**Selected text**
--

Summary. The paper claims to establish the first universal machine-checked cardinality bounds for masked Barrett reduction under first-order arithmetic masking in the probing model. It proves a trichotomy: for any q > 0 and shift s, the Barrett internal wire map f_x(m) = ((x + 2^s - m) mod 2^s) mod q has preimage cardinality in {0, 1, 2}. It introduces the PF-PINI notion, proves PF-PINI(2) for Barrett and PF-PINI(1) for the Cooley-Tukey butterfly, and observes that fresh inter-stage masking composes these to preserve max-multiplicity max(k1, k2), yielding at most 1 bit of min-entropy loss per wire in a full masked NTT pipeline for ML-KEM/ML-DSA. All core results (trichotomy, PF-PINI instantiations, cardinality) are formalized in Lean 4 with 12 theorems and zero sorries.

--

**Excerpted data**
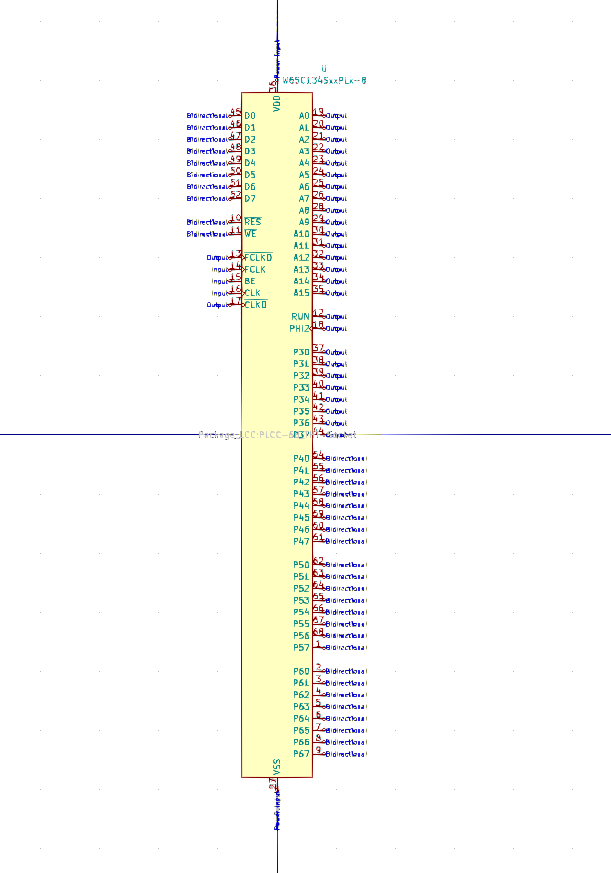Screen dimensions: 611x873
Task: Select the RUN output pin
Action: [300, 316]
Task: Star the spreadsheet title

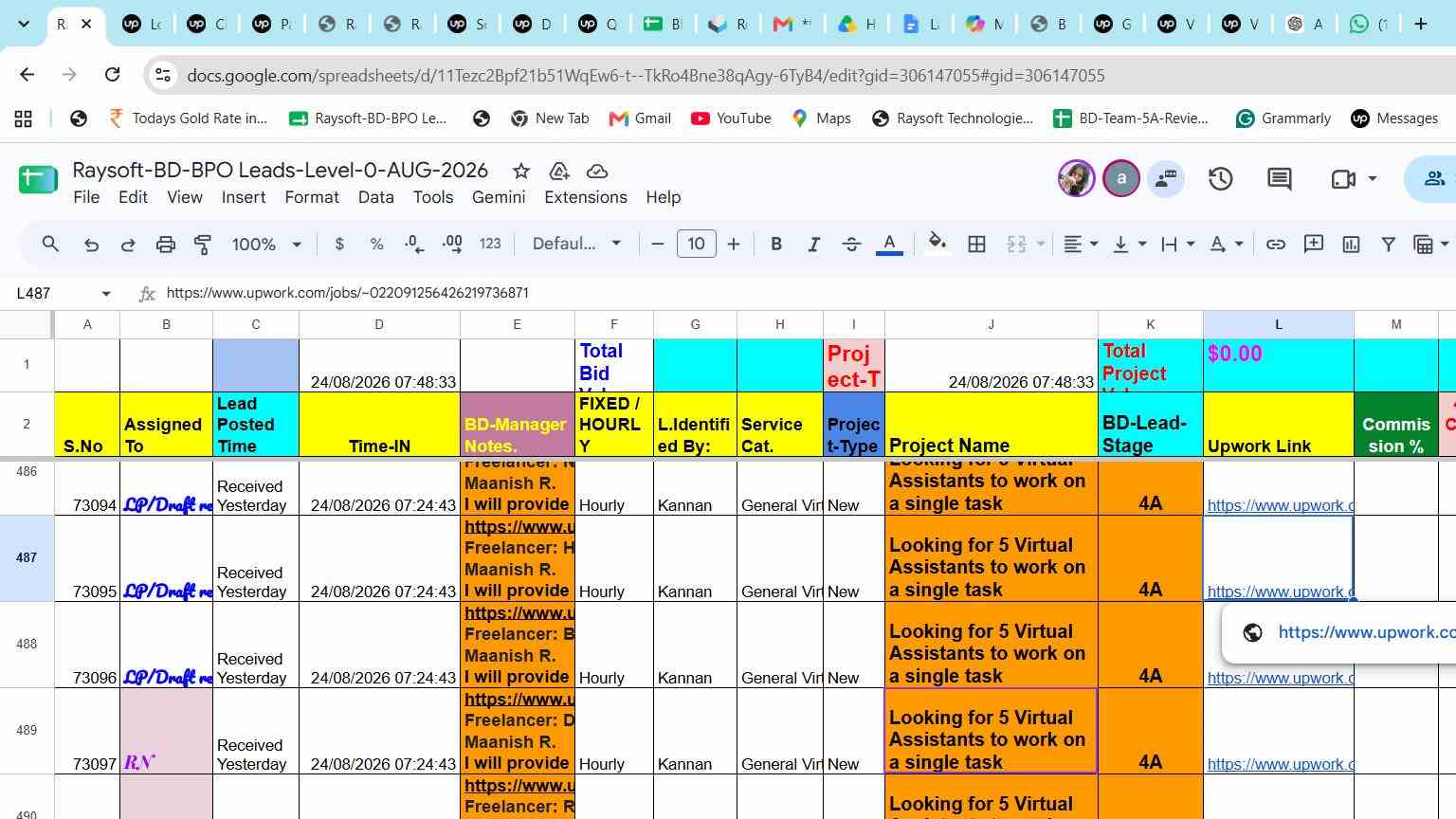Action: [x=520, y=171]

--

**To do**
1. In the masked Barrett reduction summary, how many theorems are formalized in Lean 4?
2. Carry on writing the masked Barrett reduction summary, starting after its last sentence.

**Outputs in order**
1. 12

2.
Significance. If the composition observation is formalized, the result would be significant: it supplies the first parameter-free, machine-checked leakage bound that is universal over all moduli q, directly applicable to the nonlinear core of every NTT-based PQC implementation. The explicit credit for 12 proved Lean theorems against standard definitions of preimage cardinality and min-entropy, together with the conservative nature of the bound (count-zero cases often yield strictly less than 1 bit), strengthens its value for NIST-recommended formal validation of masked hardware.

major comments (1)

[Abstract / pipeline composition] Abstract and § on pipeline composition: the claim that the 1-Bit Barrier propagates to the full masked NTT pipeline rests on the unproved observation that 'with fresh inter-stage masking, the composed pipeline has max-multiplicity max(k1, k2)'. This is load-bearing for the central universal leakage guarantee; without a theorem establishing preservation of the multiplicity bound under the concrete arithmetic maps and fresh masking, higher multiplicity (and thus >1 bit leakage) remains possible even when each stage individually satisfies its PF-PINI bound.

minor comments (1)

[Abstract] The manuscript refers to 'Papers 1 [15] and 2 [14]' for Adams Bridge vulnerabilities; explicit section numbers or theorem references in those works would improve traceability.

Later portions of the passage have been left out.